I knew that would hit Sylvia like a punch to the gut, but I needed her reaction to help cement Taraval’s belief in the ruse. The element of surprise was the only advantage I could afford Joel2.

“Dead?” he scoffed. “From such a minor head wound? Why, I thought you Byrams were made of sterner stuff.” Turning to Sylvia, he said, “Not to worry, my dear. You can always make yourself another one when we arrive at our destination.”
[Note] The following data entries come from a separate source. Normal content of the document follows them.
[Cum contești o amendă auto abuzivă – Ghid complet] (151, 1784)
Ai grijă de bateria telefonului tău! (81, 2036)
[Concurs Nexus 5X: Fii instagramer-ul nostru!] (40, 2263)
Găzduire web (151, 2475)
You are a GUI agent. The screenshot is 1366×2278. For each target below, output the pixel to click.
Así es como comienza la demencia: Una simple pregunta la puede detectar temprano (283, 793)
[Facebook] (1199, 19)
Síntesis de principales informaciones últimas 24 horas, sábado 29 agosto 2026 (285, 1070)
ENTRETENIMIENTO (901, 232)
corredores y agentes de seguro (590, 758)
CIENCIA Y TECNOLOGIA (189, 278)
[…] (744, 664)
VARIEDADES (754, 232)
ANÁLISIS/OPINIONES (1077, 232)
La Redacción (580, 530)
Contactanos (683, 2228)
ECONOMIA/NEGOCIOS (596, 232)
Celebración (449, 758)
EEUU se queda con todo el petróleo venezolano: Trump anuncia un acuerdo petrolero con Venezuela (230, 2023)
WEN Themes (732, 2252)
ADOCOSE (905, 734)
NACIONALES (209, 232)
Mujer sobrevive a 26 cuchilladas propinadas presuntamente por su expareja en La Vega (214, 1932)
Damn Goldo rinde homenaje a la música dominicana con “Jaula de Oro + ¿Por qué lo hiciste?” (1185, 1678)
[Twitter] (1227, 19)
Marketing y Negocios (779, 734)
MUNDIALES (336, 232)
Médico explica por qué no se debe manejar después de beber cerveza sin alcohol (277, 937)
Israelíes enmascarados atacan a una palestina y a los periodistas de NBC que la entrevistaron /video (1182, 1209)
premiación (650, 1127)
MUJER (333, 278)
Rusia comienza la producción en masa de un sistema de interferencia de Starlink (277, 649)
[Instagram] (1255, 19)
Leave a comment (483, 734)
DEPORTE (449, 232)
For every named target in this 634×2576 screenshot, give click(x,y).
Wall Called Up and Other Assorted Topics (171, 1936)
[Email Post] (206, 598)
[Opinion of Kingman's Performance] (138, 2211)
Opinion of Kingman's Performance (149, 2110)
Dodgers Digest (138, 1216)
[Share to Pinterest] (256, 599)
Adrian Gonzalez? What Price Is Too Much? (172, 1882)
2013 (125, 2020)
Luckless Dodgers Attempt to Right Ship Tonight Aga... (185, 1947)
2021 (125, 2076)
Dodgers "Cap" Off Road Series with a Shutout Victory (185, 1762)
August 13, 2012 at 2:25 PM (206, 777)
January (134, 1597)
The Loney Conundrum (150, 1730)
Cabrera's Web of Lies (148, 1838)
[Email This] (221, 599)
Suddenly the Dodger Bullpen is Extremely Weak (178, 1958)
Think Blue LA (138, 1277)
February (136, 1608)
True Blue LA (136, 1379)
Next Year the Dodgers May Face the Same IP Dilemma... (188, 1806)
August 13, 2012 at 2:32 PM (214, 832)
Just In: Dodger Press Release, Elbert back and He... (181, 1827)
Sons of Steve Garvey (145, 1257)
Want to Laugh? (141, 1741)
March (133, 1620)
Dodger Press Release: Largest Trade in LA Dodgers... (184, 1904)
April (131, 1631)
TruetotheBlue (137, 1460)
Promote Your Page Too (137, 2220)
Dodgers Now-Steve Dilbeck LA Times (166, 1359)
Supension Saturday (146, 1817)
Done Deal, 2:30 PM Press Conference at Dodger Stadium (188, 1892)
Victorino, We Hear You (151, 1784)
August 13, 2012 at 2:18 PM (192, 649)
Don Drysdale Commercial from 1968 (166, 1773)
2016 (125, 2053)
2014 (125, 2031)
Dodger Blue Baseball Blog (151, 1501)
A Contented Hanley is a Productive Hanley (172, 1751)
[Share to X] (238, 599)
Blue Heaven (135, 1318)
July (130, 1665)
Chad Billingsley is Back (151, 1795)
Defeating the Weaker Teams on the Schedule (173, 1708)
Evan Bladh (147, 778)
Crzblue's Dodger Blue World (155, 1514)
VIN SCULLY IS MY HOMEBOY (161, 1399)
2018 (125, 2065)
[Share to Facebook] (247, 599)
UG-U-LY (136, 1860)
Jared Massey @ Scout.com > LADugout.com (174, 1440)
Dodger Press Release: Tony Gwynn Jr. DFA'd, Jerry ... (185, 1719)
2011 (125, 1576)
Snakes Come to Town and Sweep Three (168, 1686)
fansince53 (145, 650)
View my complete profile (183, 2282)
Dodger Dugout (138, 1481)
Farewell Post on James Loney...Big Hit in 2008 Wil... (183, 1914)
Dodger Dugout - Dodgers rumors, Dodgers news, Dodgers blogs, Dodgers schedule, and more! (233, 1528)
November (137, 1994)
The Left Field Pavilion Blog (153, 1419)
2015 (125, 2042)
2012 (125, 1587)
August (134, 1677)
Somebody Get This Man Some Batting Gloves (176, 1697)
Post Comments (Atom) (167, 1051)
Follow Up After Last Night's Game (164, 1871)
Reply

“She’s not going anywhere!” I shouted.

Taraval shook his head. “Oh, but I beg to differ, young man. You and I, Mr. Byram, we are on opposite ends of the existential spectrum. Like the rest of your contingent back there, and much of humanity—you are hopelessly addicted to foolishness. You are a man indelibly tethered to his wife, his job, his things. To me, however, the name tag on this bag of meat I wear, William Taraval, means nothing. He is merely a runtime library. His identity has no significance; his properties are expendable. One could alter me, even delete me from the glacier, but nothing will undo my actions.”

I now grokked my part in the game. Mine was the task of keeping Taraval occupied, distracting him from his task at hand. For whatever reason, he needed someone to grasp his genius. Maybe he thought that if I understood his plans, others would be convinced by proxy.

“Come on!” I called up to him, really laying on the disbelief. “What could you possibly do that can’t be undone by someone else?”

Taraval’s mouth quivered, appalled I could even suggest such a thing. Direct hit. “Very well, Mr. Byram. Allow me to elucidate.”